→ **PROBLEM DESCRIPTION**:
Transcribe exactly, please, the lines from the one containing "Disclaimer (137, 2492)" through the end of the records below, and leave out the pictures.

(Stored items from a collection)
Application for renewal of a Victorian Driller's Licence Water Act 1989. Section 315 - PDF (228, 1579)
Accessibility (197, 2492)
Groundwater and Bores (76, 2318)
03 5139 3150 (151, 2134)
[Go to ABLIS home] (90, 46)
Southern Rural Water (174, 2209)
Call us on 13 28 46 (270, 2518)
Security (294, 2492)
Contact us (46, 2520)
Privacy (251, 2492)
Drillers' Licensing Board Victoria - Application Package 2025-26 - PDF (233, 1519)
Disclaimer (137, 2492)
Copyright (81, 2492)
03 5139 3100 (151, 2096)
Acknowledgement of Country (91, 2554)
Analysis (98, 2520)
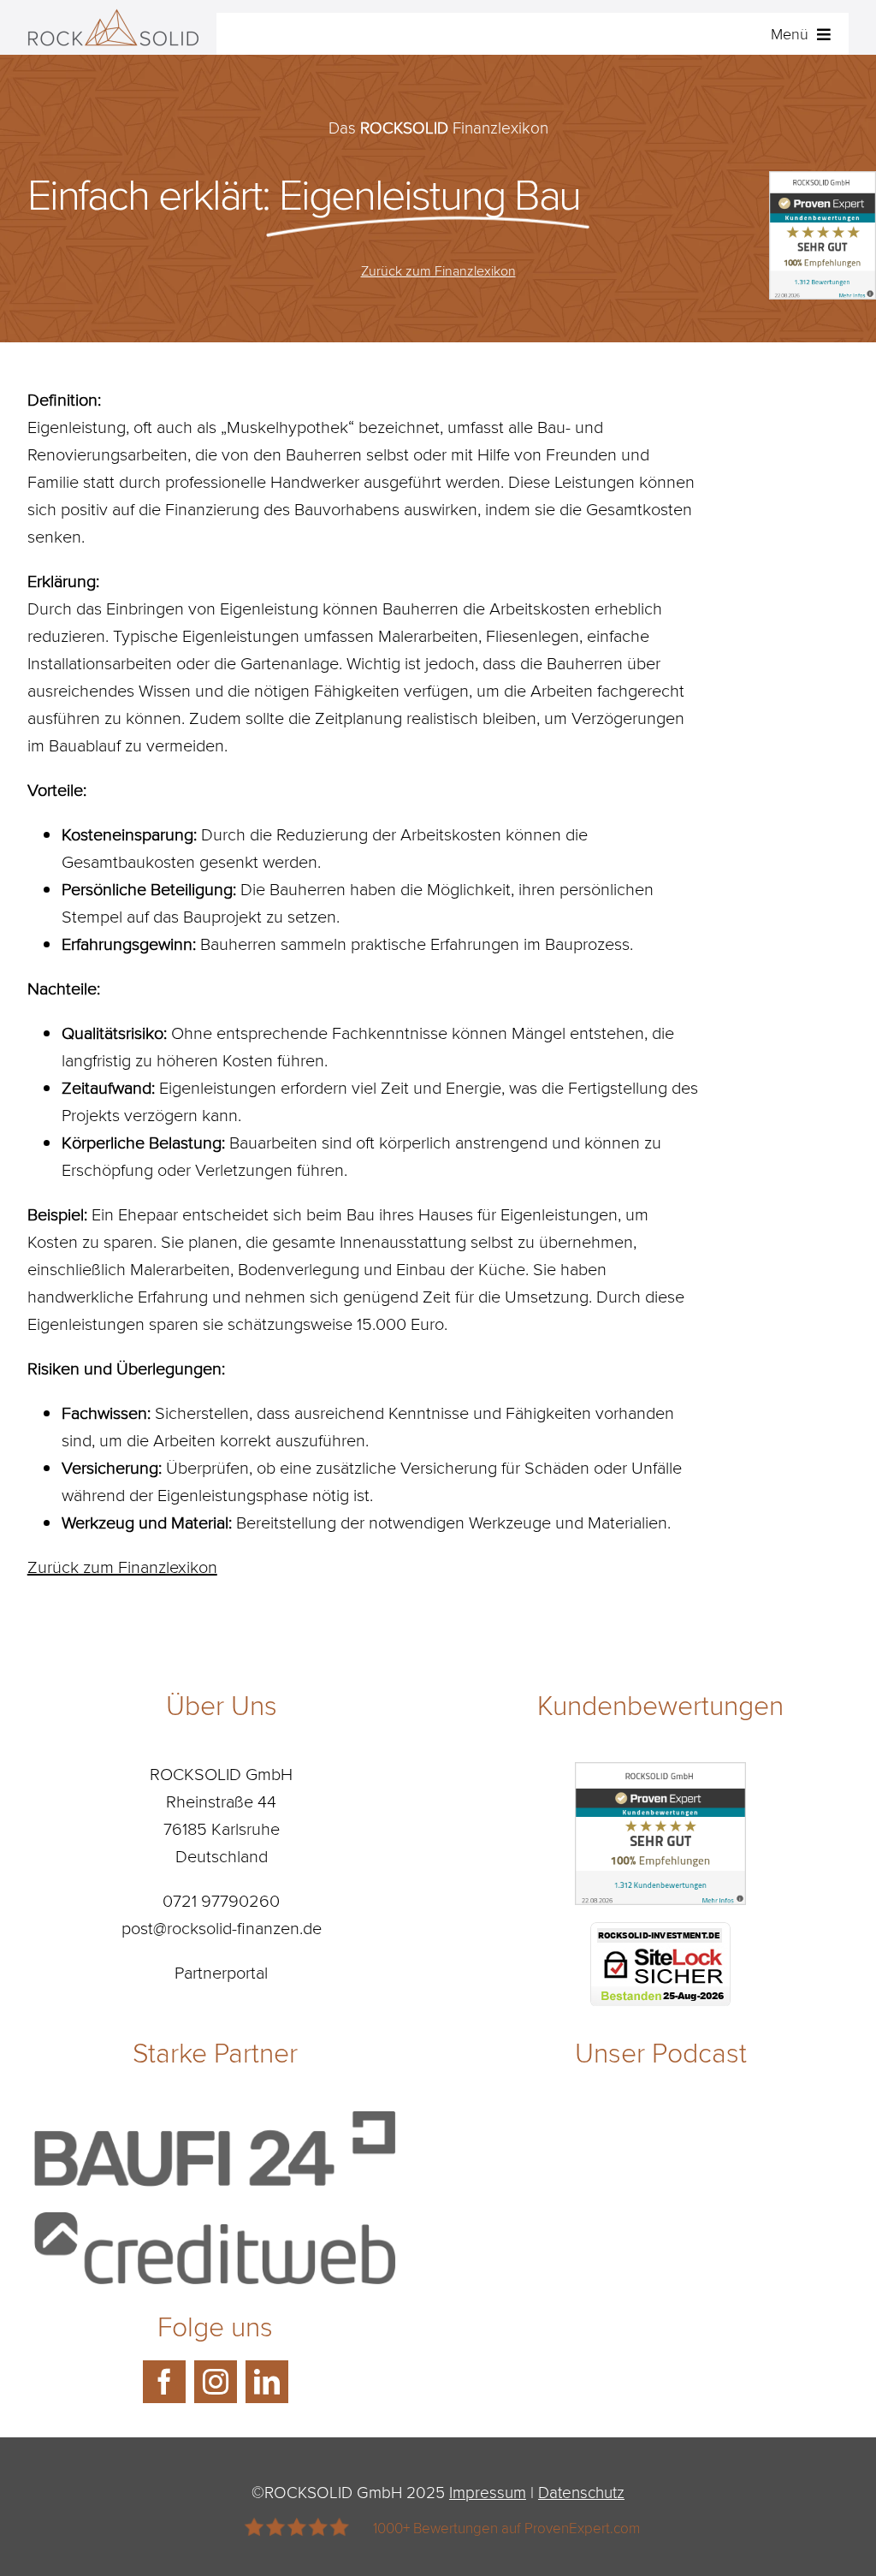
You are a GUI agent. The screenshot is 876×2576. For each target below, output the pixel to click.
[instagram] (215, 2381)
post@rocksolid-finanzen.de (221, 1927)
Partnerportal (221, 1972)
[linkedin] (267, 2381)
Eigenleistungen (240, 635)
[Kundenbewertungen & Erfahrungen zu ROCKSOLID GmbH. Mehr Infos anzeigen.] (660, 1776)
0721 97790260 (221, 1900)
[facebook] (164, 2381)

→ **THE COMPLETED TASK**:
Disclaimer (137, 2492)
Copyright (81, 2492)
03 5139 3100 (151, 2096)
Acknowledgement of Country (91, 2554)
Analysis (98, 2520)
You are a GUI agent. The screenshot is 876×2576. For each target below, output the pixel to click.
[instagram] (215, 2381)
post@rocksolid-finanzen.de (221, 1927)
Partnerportal (221, 1972)
[linkedin] (267, 2381)
Eigenleistungen (240, 635)
[Kundenbewertungen & Erfahrungen zu ROCKSOLID GmbH. Mehr Infos anzeigen.] (660, 1776)
0721 97790260 (221, 1900)
[facebook] (164, 2381)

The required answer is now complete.